Name: Pamela Rae Willoughby
Present Position: Associate Professor of Anthropology
Organization: University of Alberta
Address: Department of Anthropology
University of Alberta
Edmonton, Alberta T6G 2H4
Canada
Telephone: (780) 492-0138
FAX: (780) 492-5273
E-mail Pam.Willoughby@ualberta.ca
Chapter Affiliation: University of Alberta
Candidate's Statement: I have just completed my first of two years as a Sigma Xi Distinguished Lecturer; I traveled to five chapters, four in the USA as well as to Memorial University in Newfoundland, a part of my country I had not visited before. I have been grateful for the opportunity to meet with other Sigma Xi members as well as to discuss my research. In my conversations, I see similar concerns: aging membership, how to recruit new members, the role and mentorship of students, and what programs and activities should be organized or sponsored by a chapter. There is also the issue of the purpose of a general science organization in the 21st century, when every discipline seems to be getting more and more specialized. Sigma Xi is an inclusive group, and offers a unique broad perspective on the scientific enterprise. If I was elected to serve as the Associate Director, Northwest Region, I would do my best to heighten the visibility of Sigma Xi at the institutions in this region which have chapters. I would also work to communicate better between chapter members and executives. This might involve joint sponsorship of lecturers, exchange visits, or other initiatives created at the local level, as well as mediating between chapters and the central administration.
Sigma Xi and Other Activities: I have been a full member of Sigma Xi since 2000, and am currently a Distinguished Lecturer (2001 to 2003). I was the Vice President of the University of Alberta Chapter of Sigma Xi in 2001/02 and will be the Chapter President for 2002/03. Other activities: since 1994 I have been the editor of Nyame Akuma, the research bulletin of the Society of Africanist Archaeologists. I was a founding member (1994) and have served since 1997 as chair of the northern Alberta selection committee for the Canadian Merit Scholarship Foundation, an organization which gives university entrance awards to graduating high school students based on leadership and community service. We also screen Canadian candidates for the John Motley Morehead award at the University of North Carolina.
Biographical Information: I am a Canadian and was born in 1952 in Kingston, Ontario, a city close to the border of upstate New York. I have a BA from Trent University, MA from the University of Alberta, and PhD from UCLA (1985), all in anthropology. I am a palaeoanthropologist interested in human origins and evolution, from both biological and cultural perspectives. My specialization is in Palaeolithic, or Old Stone Age, archaeology, and I direct a field project on Upper Pleistocene and Holocene prehistory (approximately the last 200,000 years) in the Western or Albertine Rift of Tanzania.
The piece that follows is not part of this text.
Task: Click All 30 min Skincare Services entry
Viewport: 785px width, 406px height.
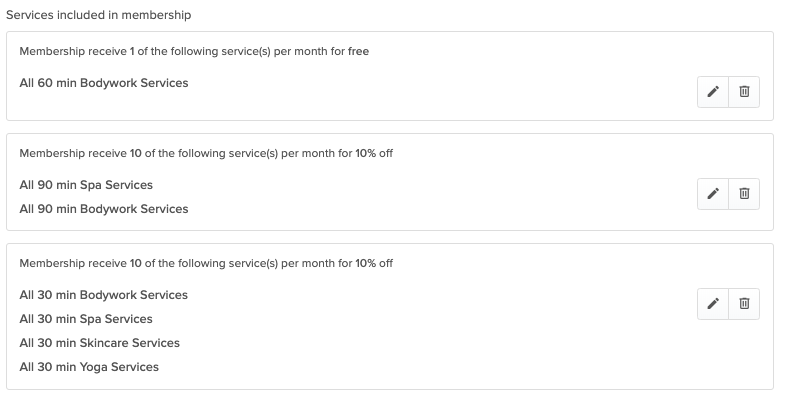Action: click(x=100, y=343)
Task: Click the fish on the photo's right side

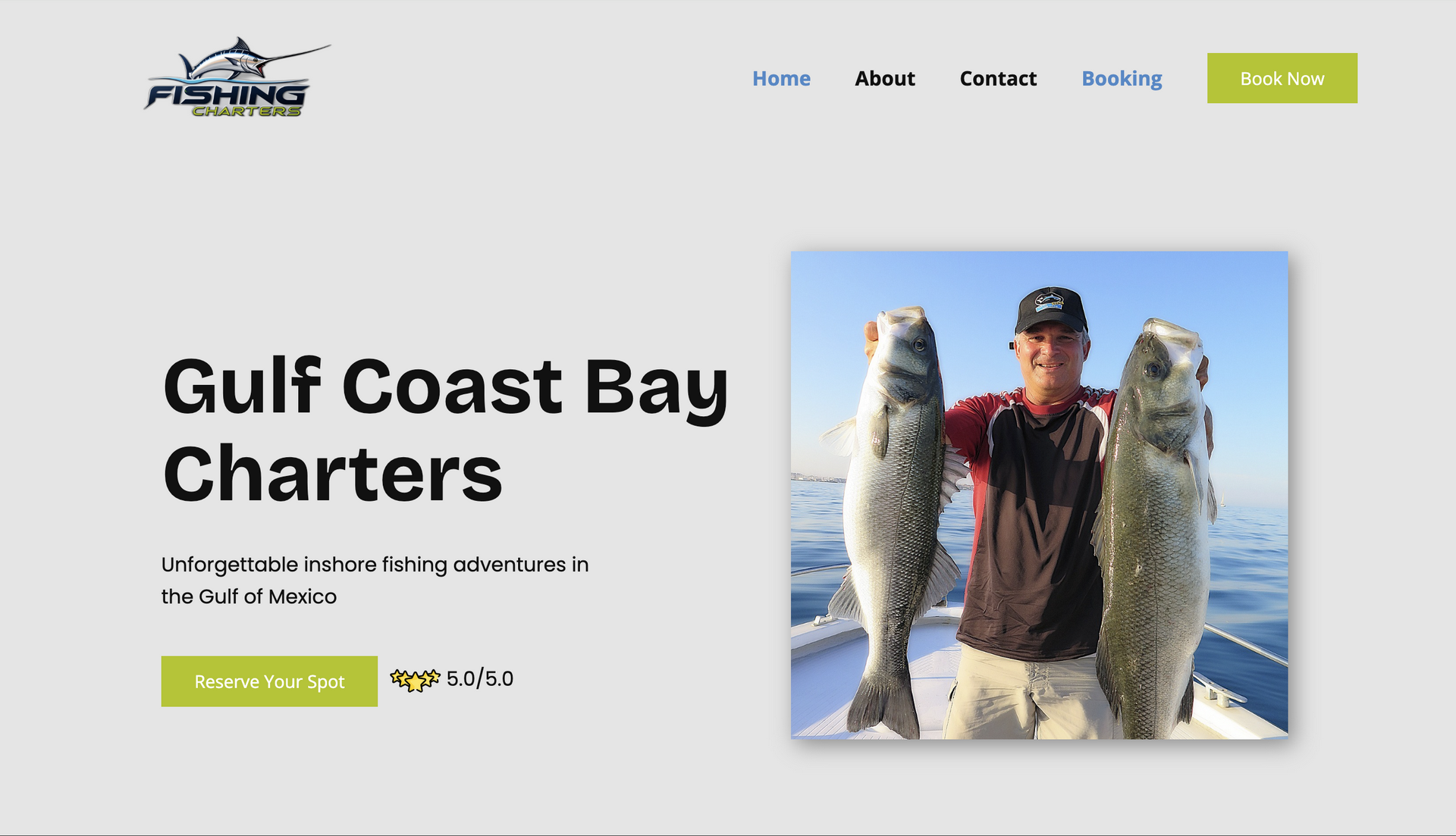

In Africa, this is the period of the evolution of our own species, Homo sapiens. Until the late 1980s, it was assumed that we evolved throughout Eurasia and Africa around the same time, 40,000 years ago. The appearance of such biologically modern humans was associated with a great change in technology and cultural adaptation. But now we know that the first modern humans are associated with an earlier stage in Africa, the Middle Palaeolithic or Middle Stone Age, where few unique cultural innovations are observed. So there is a new debate on the nature of adaptation of these early people, especially in comparison with coeval humans such as the Eurasian neandertals. I am currently completing a book manuscript addressing these issues for AltaMira Press in California. At the University of Alberta, I teach courses in Palaeolithic archaeology, human evolution, archaeological method and theory, and an introduction to human variation (race and ethnicity). While there may not seem to be a direct connection between my research and issues of race and racism, the reinterpretation of genetic and fossil evidence shows the fundamental unity of all people. It reinforces the notion that "race" is a social concept and has little biological significance.